Your answer should be the lines of the data below that contain "computer".

[[ MATERIAL FOR THIS TASK, beginning ]]

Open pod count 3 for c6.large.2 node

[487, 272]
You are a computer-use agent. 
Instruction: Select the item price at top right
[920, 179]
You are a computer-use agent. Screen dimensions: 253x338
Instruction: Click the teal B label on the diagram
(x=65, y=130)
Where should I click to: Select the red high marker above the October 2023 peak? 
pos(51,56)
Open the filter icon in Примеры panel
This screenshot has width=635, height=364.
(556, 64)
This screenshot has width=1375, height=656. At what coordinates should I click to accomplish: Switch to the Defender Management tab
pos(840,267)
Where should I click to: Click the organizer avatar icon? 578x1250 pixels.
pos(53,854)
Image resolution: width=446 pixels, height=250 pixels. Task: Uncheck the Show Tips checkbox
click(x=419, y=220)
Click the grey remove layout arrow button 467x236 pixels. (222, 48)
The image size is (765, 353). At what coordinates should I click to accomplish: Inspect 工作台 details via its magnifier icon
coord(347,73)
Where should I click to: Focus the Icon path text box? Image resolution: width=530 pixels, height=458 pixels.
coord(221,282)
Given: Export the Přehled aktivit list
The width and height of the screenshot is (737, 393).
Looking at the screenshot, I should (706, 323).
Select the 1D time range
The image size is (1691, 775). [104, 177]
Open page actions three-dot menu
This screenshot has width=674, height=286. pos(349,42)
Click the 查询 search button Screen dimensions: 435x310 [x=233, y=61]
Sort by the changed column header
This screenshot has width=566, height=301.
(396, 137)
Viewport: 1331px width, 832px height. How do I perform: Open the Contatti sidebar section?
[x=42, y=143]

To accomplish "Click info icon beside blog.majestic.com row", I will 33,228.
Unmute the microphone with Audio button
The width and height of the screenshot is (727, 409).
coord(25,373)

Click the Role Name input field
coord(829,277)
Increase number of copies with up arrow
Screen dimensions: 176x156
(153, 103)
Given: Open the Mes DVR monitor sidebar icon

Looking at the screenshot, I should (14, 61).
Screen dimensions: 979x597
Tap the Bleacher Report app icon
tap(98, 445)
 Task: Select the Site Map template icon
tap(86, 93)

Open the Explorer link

[[ MATERIAL FOR THIS TASK, end ]]

- _ANSWER FOR THIS EXERCISE_:
You are a computer-use agent. 
You are a computer-use agent. Screen dimensions: 253x338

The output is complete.